Friday, November 15, 2013

people in cities are happier, more productive

Among the people with whom I grew up, there was a common folks wisdom that city life was miserable and bucolia was always better. Now there's evidence that people in cities are happier.

I get a daily email from Delancey Place, with a tidbit of nifty knowledge. Today's was about people in cities:
"Two hundred forty-three million Americans crowd together in the 3 percent of the country that is urban. Thirty-six million people live in and around Tokyo, the most productive metropolitan area in the world. Twelve million people reside in central Mumbai, and Shanghai is almost as large.
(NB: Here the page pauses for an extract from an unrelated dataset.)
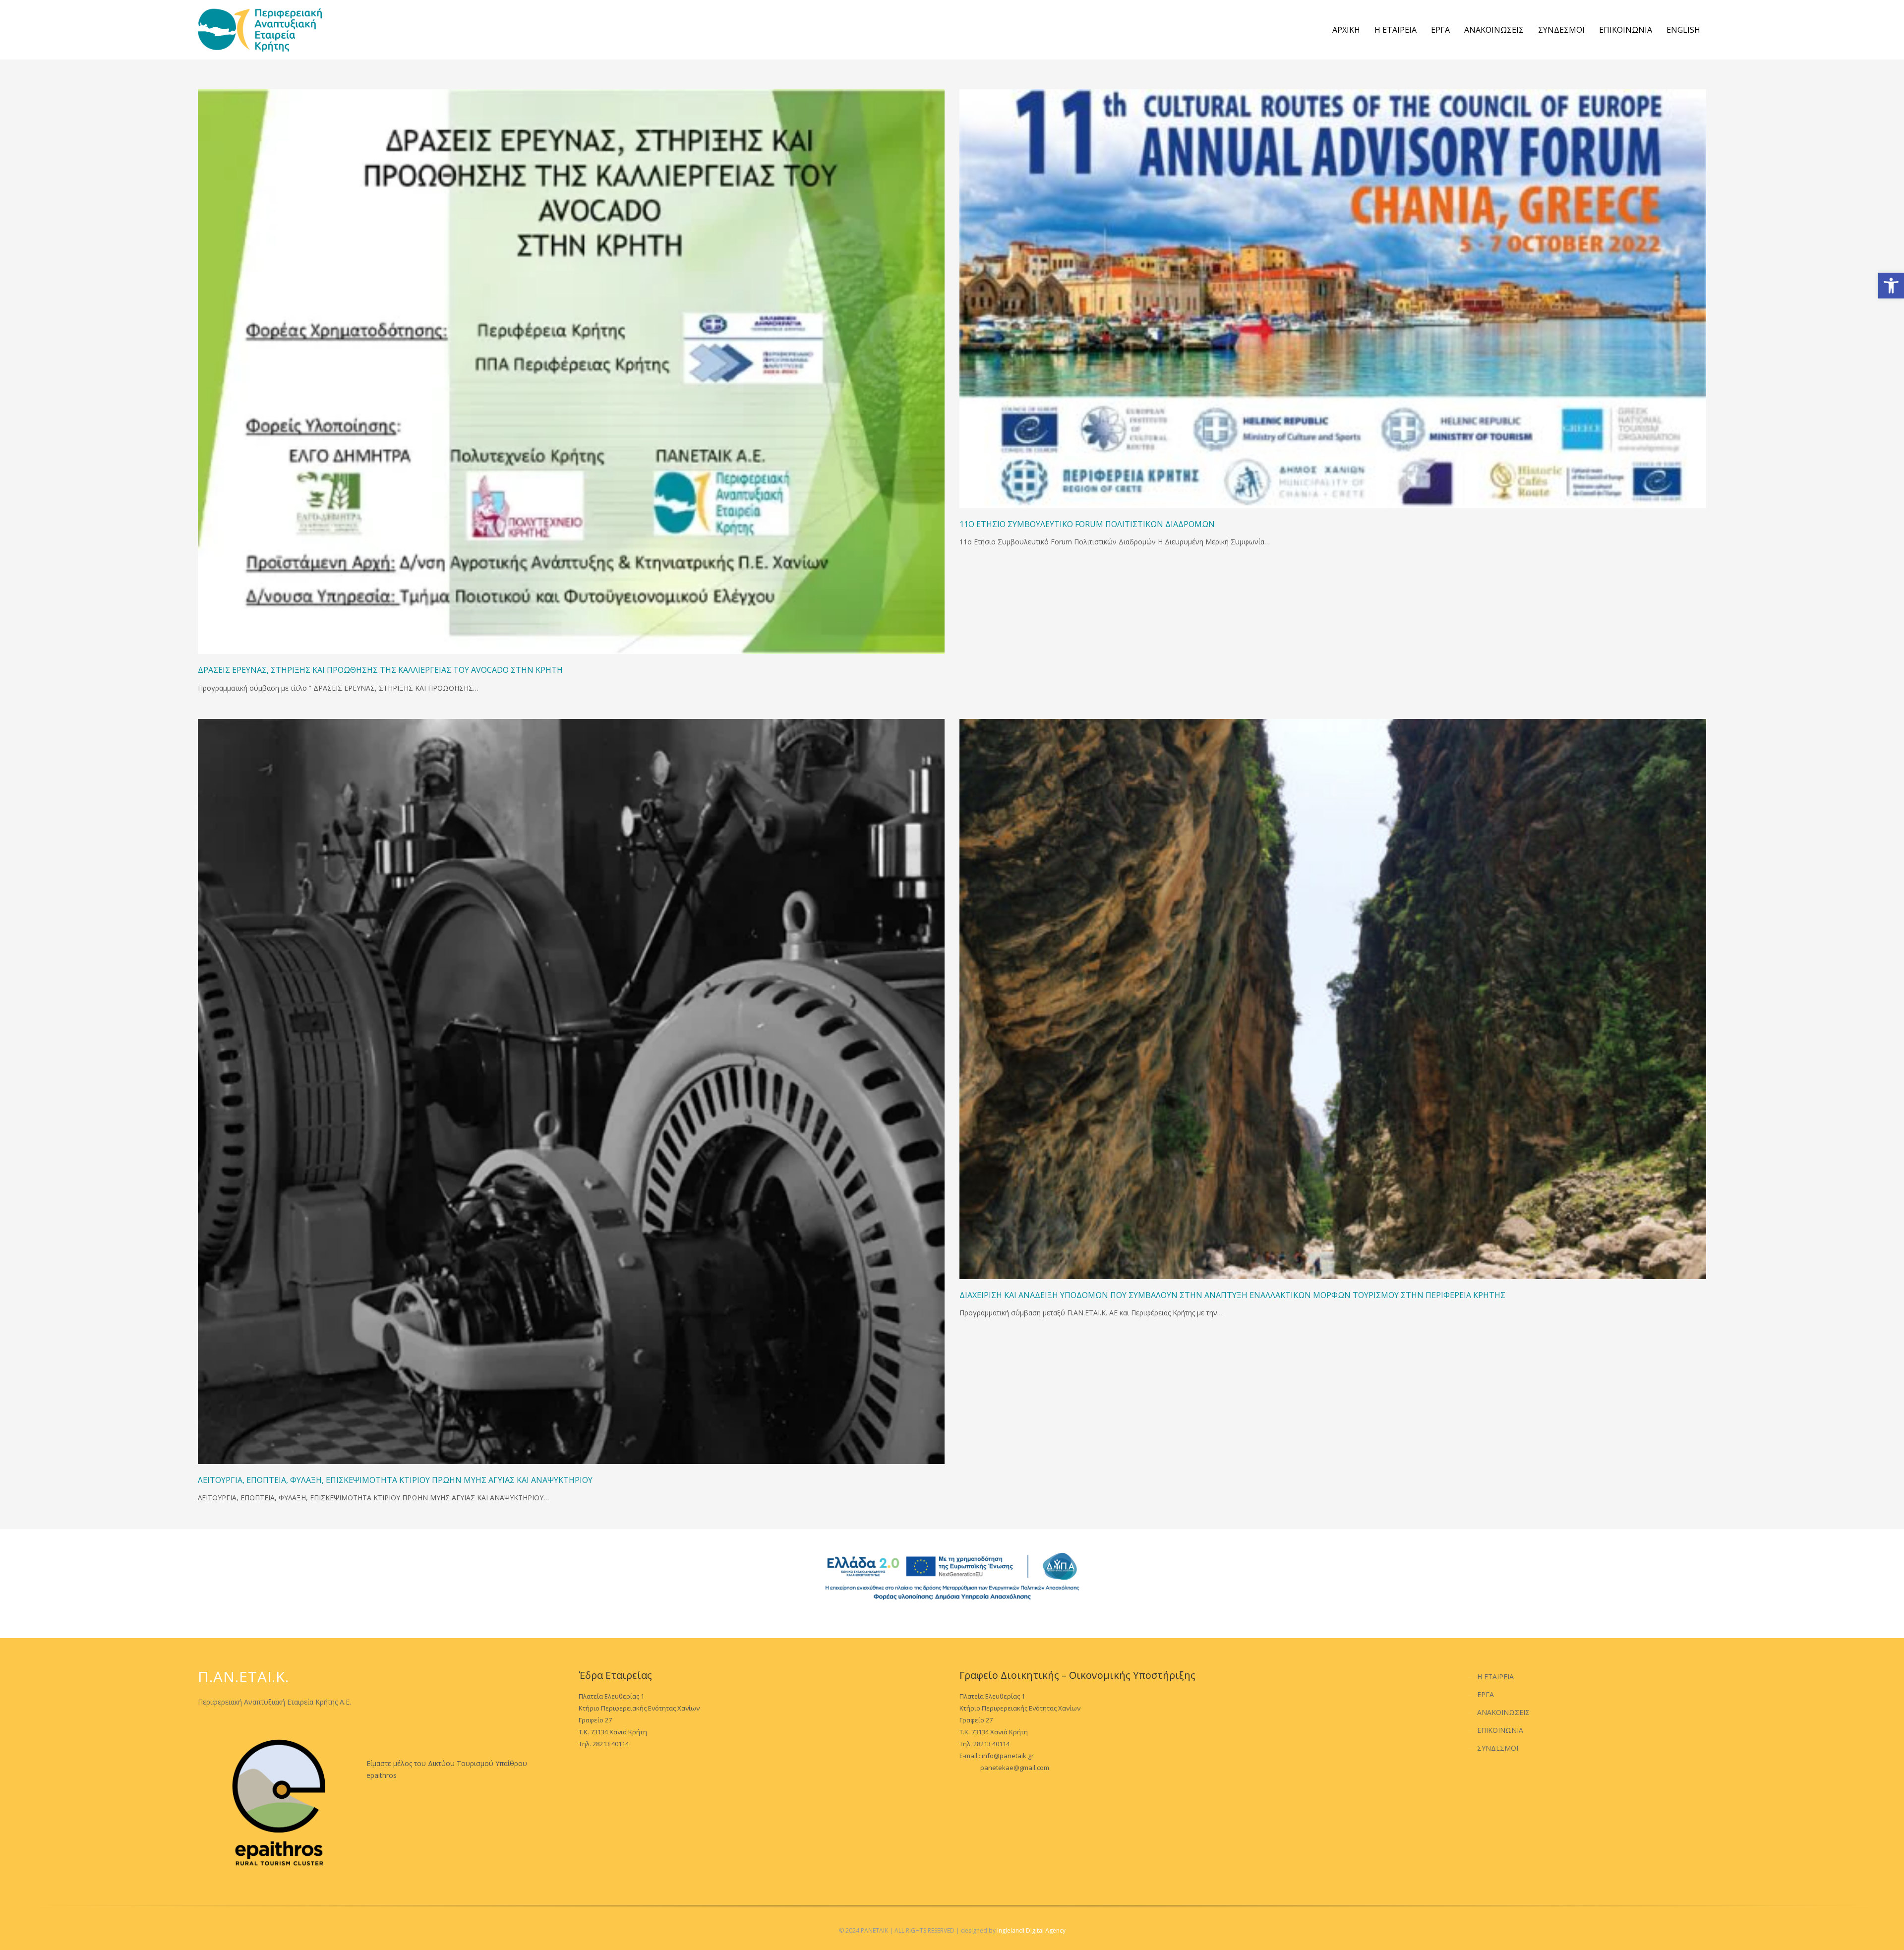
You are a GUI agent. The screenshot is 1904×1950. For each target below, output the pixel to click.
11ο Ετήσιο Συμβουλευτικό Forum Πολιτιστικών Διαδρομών (1087, 524)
On a planet with vast amounts of space (all of humanity could fit in Texas -- each of us with a personal townhouse), we choose cities."

Why would we do that?

"... Americans who live in metropolitan areas with more than a million residents are, on average, more than 50 percent more productive than Americans who live in smaller metropolitan areas. These relationships are the same even when we take into account the education, experience, and industry of workers. They're even the same if we take individual workers' IQs into account. The income gap between urban and rural areas is just as large in other rich countries, and even stronger in poorer nations. ..."

 "..."There is a myth that even if cities enhance prosperity, they still make people miserable. But people report being happier in those countries that are more urban. In those countries where more than half of the population is urban, 30 percent of people say that they are very happy and 17 percent say that they are not very or not at all happy. In nations where more than half of the population is rural, 25 percent of people report being very happy and 22 percent report unhappiness."
 Hrmph. Thought so. Smarter maybe?

"Cities, the dense agglomerations that dot the globe, have been engines of innovation since Plato and Socrates bickered in an Athenian marketplace. The streets of Florence gave us the Renaissance, and the streets of Birmingham gave us the Industrial Revolution. The great prosperity of contemporary London and Bangalore and Tokyo comes from their ability to produce new thinking. Wandering these cities -- whether down cobblestone sidewalks or grid-cutting cross streets, around roundabouts or under freeways -- is to study nothing less than human progress."

(And don't kid yourself. Most of the people who see this blog live in cities, even if you have a lawn and a mailbox at the road.)